[Opening RECORD EXCERPTS section]

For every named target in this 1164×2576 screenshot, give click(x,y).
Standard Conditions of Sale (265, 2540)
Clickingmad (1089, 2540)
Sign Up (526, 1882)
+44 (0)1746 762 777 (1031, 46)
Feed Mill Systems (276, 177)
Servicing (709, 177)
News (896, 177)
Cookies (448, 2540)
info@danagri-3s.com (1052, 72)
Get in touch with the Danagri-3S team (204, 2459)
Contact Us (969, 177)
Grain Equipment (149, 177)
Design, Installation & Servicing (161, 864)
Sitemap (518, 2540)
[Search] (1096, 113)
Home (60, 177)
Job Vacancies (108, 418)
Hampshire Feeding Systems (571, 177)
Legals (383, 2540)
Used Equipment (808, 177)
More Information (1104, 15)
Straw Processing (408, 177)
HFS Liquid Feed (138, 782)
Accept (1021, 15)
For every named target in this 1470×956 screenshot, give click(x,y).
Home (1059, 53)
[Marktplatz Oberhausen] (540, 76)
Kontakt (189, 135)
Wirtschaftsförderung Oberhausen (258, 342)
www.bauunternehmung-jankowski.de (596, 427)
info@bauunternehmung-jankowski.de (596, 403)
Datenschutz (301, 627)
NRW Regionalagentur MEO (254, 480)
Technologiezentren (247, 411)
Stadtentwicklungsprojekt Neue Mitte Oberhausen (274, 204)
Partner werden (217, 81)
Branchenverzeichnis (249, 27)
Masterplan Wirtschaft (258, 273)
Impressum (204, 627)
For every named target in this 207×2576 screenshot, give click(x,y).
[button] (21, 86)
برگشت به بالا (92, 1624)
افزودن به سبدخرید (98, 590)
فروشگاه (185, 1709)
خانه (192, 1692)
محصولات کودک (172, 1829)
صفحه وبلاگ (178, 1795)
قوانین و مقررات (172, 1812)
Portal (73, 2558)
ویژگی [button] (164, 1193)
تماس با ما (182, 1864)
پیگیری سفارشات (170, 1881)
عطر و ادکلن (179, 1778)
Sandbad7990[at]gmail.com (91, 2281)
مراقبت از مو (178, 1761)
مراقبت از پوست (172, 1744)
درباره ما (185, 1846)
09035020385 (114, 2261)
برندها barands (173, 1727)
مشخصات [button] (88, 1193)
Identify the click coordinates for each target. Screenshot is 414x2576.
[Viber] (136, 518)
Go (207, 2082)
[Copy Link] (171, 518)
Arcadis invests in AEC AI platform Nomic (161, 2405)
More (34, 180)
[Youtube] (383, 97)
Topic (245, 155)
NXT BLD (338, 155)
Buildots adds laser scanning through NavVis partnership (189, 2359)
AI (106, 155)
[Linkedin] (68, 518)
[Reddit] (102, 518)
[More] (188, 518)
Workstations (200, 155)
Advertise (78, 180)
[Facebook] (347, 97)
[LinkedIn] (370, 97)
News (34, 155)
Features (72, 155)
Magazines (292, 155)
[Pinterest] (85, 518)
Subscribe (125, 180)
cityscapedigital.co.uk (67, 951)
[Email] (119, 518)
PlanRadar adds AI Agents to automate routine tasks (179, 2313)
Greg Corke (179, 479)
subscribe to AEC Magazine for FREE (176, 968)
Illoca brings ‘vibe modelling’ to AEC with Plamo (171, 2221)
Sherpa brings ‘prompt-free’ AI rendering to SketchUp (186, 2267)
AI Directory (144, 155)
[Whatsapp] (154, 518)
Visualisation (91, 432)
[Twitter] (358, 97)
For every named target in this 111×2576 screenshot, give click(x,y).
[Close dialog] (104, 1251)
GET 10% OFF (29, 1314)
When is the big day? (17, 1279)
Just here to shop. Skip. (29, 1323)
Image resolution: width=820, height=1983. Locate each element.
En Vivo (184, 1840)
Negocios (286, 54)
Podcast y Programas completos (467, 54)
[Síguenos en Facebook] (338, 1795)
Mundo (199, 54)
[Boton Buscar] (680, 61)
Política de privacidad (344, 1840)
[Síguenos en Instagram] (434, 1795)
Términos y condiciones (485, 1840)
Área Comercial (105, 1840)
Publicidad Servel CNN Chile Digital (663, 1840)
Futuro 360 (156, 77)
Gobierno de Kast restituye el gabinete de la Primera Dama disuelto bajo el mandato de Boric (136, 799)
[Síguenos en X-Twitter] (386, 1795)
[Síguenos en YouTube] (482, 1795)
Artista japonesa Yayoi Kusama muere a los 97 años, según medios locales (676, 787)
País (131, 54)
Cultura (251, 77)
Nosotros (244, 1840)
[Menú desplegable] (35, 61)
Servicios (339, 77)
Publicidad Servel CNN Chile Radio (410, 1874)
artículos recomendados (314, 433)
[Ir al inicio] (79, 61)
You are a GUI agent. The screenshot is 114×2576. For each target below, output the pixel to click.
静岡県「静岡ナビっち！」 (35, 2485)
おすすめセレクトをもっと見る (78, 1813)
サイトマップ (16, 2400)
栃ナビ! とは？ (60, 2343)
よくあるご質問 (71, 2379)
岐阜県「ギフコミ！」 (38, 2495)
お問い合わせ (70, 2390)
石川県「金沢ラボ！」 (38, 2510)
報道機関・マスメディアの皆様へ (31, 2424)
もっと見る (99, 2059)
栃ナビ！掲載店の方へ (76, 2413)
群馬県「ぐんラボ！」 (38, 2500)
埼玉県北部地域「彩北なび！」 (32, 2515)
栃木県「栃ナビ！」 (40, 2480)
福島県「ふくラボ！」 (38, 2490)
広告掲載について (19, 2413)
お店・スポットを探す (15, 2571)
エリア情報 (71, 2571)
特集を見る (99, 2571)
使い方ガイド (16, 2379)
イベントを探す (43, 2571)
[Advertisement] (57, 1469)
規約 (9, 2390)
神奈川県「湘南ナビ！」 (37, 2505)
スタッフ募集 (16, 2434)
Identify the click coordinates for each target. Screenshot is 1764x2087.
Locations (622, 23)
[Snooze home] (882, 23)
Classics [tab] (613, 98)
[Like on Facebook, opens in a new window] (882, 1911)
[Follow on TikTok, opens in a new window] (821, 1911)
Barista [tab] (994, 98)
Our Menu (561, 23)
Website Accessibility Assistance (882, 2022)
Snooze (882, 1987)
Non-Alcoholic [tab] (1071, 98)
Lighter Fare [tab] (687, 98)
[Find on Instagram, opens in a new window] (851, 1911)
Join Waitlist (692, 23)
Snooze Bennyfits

[Closing RECORD EXCERPTS section]

TASK REQUIREMENTS. Every line of the data above should be copied exactly.

ANSWER TO THE EXERCISE.
For every named target in this 1164×2576 screenshot, give click(x,y).
Standard Conditions of Sale (265, 2540)
Clickingmad (1089, 2540)
Sign Up (526, 1882)
+44 (0)1746 762 777 (1031, 46)
Feed Mill Systems (276, 177)
Servicing (709, 177)
News (896, 177)
Cookies (448, 2540)
info@danagri-3s.com (1052, 72)
Get in touch with the Danagri-3S team (204, 2459)
Contact Us (969, 177)
Grain Equipment (149, 177)
Design, Installation & Servicing (161, 864)
Sitemap (518, 2540)
[Search] (1096, 113)
Home (60, 177)
Job Vacancies (108, 418)
Hampshire Feeding Systems (571, 177)
Legals (383, 2540)
Used Equipment (808, 177)
More Information (1104, 15)
Straw Processing (408, 177)
HFS Liquid Feed (138, 782)
Accept (1021, 15)
For every named target in this 1470×956 screenshot, give click(x,y).
Home (1059, 53)
[Marktplatz Oberhausen] (540, 76)
Kontakt (189, 135)
Wirtschaftsförderung Oberhausen (258, 342)
www.bauunternehmung-jankowski.de (596, 427)
info@bauunternehmung-jankowski.de (596, 403)
Datenschutz (301, 627)
NRW Regionalagentur MEO (254, 480)
Technologiezentren (247, 411)
Stadtentwicklungsprojekt Neue Mitte Oberhausen (274, 204)
Partner werden (217, 81)
Branchenverzeichnis (249, 27)
Masterplan Wirtschaft (258, 273)
Impressum (204, 627)
For every named target in this 207×2576 screenshot, give click(x,y).
[button] (21, 86)
برگشت به بالا (92, 1624)
افزودن به سبدخرید (98, 590)
فروشگاه (185, 1709)
خانه (192, 1692)
محصولات کودک (172, 1829)
صفحه وبلاگ (178, 1795)
قوانین و مقررات (172, 1812)
Portal (73, 2558)
ویژگی [button] (164, 1193)
تماس با ما (182, 1864)
پیگیری سفارشات (170, 1881)
عطر و ادکلن (179, 1778)
Sandbad7990[at]gmail.com (91, 2281)
مراقبت از مو (178, 1761)
مراقبت از پوست (172, 1744)
درباره ما (185, 1846)
09035020385 (114, 2261)
برندها barands (173, 1727)
مشخصات [button] (88, 1193)
Identify the click coordinates for each target. Screenshot is 414x2576.
[Viber] (136, 518)
Go (207, 2082)
[Copy Link] (171, 518)
Arcadis invests in AEC AI platform Nomic (161, 2405)
More (34, 180)
[Youtube] (383, 97)
Topic (245, 155)
NXT BLD (338, 155)
Buildots adds laser scanning through NavVis partnership (189, 2359)
AI (106, 155)
[Linkedin] (68, 518)
[Reddit] (102, 518)
[More] (188, 518)
Workstations (200, 155)
Advertise (78, 180)
[Facebook] (347, 97)
[LinkedIn] (370, 97)
News (34, 155)
Features (72, 155)
Magazines (292, 155)
[Pinterest] (85, 518)
Subscribe (125, 180)
cityscapedigital.co.uk (67, 951)
[Email] (119, 518)
PlanRadar adds AI Agents to automate routine tasks (179, 2313)
Greg Corke (179, 479)
subscribe to AEC Magazine for FREE (176, 968)
Illoca brings ‘vibe modelling’ to AEC with Plamo (171, 2221)
Sherpa brings ‘prompt-free’ AI rendering to SketchUp (186, 2267)
AI Directory (144, 155)
[Whatsapp] (154, 518)
Visualisation (91, 432)
[Twitter] (358, 97)
For every named target in this 111×2576 screenshot, give click(x,y).
[Close dialog] (104, 1251)
GET 10% OFF (29, 1314)
When is the big day? (17, 1279)
Just here to shop. Skip. (29, 1323)
Image resolution: width=820, height=1983. Locate each element.
En Vivo (184, 1840)
Negocios (286, 54)
Podcast y Programas completos (467, 54)
[Síguenos en Facebook] (338, 1795)
Mundo (199, 54)
[Boton Buscar] (680, 61)
Política de privacidad (344, 1840)
[Síguenos en Instagram] (434, 1795)
Términos y condiciones (485, 1840)
Área Comercial (105, 1840)
Publicidad Servel CNN Chile Digital (663, 1840)
Futuro 360 (156, 77)
Gobierno de Kast restituye el gabinete de la Primera Dama disuelto bajo el mandato de Boric (136, 799)
[Síguenos en X-Twitter] (386, 1795)
[Síguenos en YouTube] (482, 1795)
Artista japonesa Yayoi Kusama muere a los 97 años, según medios locales (676, 787)
País (131, 54)
Cultura (251, 77)
Nosotros (244, 1840)
[Menú desplegable] (35, 61)
Servicios (339, 77)
Publicidad Servel CNN Chile Radio (410, 1874)
artículos recomendados (314, 433)
[Ir al inicio] (79, 61)
You are a GUI agent. The screenshot is 114×2576. For each target below, output the pixel to click.
静岡県「静岡ナビっち！」 (35, 2485)
おすすめセレクトをもっと見る (78, 1813)
サイトマップ (16, 2400)
栃ナビ! とは？ (60, 2343)
よくあるご質問 (71, 2379)
岐阜県「ギフコミ！」 (38, 2495)
お問い合わせ (70, 2390)
石川県「金沢ラボ！」 (38, 2510)
報道機関・マスメディアの皆様へ (31, 2424)
もっと見る (99, 2059)
栃ナビ！掲載店の方へ (76, 2413)
群馬県「ぐんラボ！」 (38, 2500)
埼玉県北部地域「彩北なび！」 (32, 2515)
栃木県「栃ナビ！」 (40, 2480)
福島県「ふくラボ！」 (38, 2490)
広告掲載について (19, 2413)
お店・スポットを探す (15, 2571)
エリア情報 (71, 2571)
特集を見る (99, 2571)
使い方ガイド (16, 2379)
イベントを探す (43, 2571)
[Advertisement] (57, 1469)
規約 (9, 2390)
神奈川県「湘南ナビ！」 (37, 2505)
スタッフ募集 (16, 2434)
Identify the click coordinates for each target. Screenshot is 1764x2087.
Locations (622, 23)
[Snooze home] (882, 23)
Classics [tab] (613, 98)
[Like on Facebook, opens in a new window] (882, 1911)
[Follow on TikTok, opens in a new window] (821, 1911)
Barista [tab] (994, 98)
Our Menu (561, 23)
Website Accessibility Assistance (882, 2022)
Snooze (882, 1987)
Non-Alcoholic [tab] (1071, 98)
Lighter Fare [tab] (687, 98)
[Find on Instagram, opens in a new window] (851, 1911)
Join Waitlist (692, 23)
Snooze Bennyfits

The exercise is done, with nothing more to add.